The high heels of Mrs. Stych’s new, mink-trimmed bootees were now sinking into the Frizzell lawn and threatening to snap at any moment, so she knew she must be quick. She therefore ignored Maxie’s undoubted enterprise, and asked: “Any news from Betty yet?”

Mrs. Frizzell brightened. She fell right into the trap, as she said: “Yeah, she got a daughter in Vancouver General yesterday. Don’t want me to go over yet. Her husband Barry’s taking care of the other two kids – he’s a real capable boy.”

“It must make yer feel old, being a grandmother for the sixth time,” promptly replied Mrs. Stych, her face carefully arranged to indicate that it was a disaster.

Mrs. Frizzell was not, however, so easily crushed. Scottish ancestors, one of whom had married a Cree, (who was, of course, never mentioned by any member of the family), had given her a physical and mental toughness which enabled her to fight methodically for anything she wanted badly. Now she wanted to squelch Olga. It had to be done, however, without giving too much offence – Mrs. Stych was, after all, a Lady Queen Bee. Old at fifty, indeed!

She smiled sweetly.

“At forty-five, I don’t mind. I married young and so did Joann and Betty.” She lifted her lance. “I’m just so glad they’re settled with good, respectable boys for husbands.”

Mrs. Stych winced. Mrs. Frizzell had no need to remind her that her neat, conforming sons-in-law were far more popular in their home town of Tollemarche than Mrs. Stych’s own son, Hank.

Hank, when Mrs. Stych thought of him at all, always gave her a headache. Consequently, she had done her best to ignore his existence. But Donna Frizzell never failed to remind her of his dragging progress through school, compared to Betty and Joann’s smart performances. Now, at nearly twenty, he was still struggling to pass his Grade 12 examinations in high school, having been assured by his father, the school, and society at large that the world held no place for a boy without his Grade 12. Mrs. Stych could many times have wept with humiliation when Donna hastened to tell her of yet another minor car accident in which his ancient jalopy had been involved, yet another girl with whom he had once been seen who was “in trouble”. For a boy who only worked part time in a supermarket he had too much money, and this was
another source of innuendo from Mrs. Frizzell. Olga herself was far too busy to worry about what Hank was doing, but she wished Donna would mind her own business. And now she had pierced her again on this sore spot.

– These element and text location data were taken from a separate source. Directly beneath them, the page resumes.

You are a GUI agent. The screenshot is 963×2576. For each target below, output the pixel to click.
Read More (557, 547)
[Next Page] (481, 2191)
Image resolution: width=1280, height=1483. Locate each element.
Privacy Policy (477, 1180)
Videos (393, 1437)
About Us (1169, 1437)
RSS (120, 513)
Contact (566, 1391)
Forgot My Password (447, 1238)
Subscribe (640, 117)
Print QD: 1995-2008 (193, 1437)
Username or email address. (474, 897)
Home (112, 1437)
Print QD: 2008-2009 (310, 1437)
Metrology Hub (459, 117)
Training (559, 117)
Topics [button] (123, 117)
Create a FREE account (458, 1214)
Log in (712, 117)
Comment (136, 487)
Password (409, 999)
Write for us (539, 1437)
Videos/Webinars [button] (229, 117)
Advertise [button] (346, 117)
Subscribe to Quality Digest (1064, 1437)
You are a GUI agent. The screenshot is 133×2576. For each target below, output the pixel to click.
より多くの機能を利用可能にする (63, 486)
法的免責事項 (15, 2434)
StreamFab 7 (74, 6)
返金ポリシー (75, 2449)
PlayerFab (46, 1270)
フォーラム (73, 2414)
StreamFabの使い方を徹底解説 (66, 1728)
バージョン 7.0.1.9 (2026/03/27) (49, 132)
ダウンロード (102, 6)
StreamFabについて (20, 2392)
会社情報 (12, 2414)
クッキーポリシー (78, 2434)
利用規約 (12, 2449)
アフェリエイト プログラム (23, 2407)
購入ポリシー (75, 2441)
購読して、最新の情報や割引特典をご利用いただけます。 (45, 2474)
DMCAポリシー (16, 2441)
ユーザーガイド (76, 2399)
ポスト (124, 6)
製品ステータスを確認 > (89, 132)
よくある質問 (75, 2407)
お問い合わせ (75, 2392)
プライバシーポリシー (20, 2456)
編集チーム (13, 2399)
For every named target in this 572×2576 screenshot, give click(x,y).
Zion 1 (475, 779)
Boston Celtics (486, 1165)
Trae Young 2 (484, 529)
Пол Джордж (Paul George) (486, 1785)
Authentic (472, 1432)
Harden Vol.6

Mrs. Stych clutched her groceries more tightly to her bosom and tried to heave her high heels out of the roots of the Frizzell grass. One day she would get even with Donna for this. Hank might be wild, but nobody had pinned anything serious on him yet. The Frizzell sons-in-law might wear halos, but when it came to financial success they were nowhere.

“Yeah,” agreed Mrs. Stych, at the same time disinterring her high heels. “They sure need to be good boys, being so hard up. Betty and Joann must have a hard time managing.”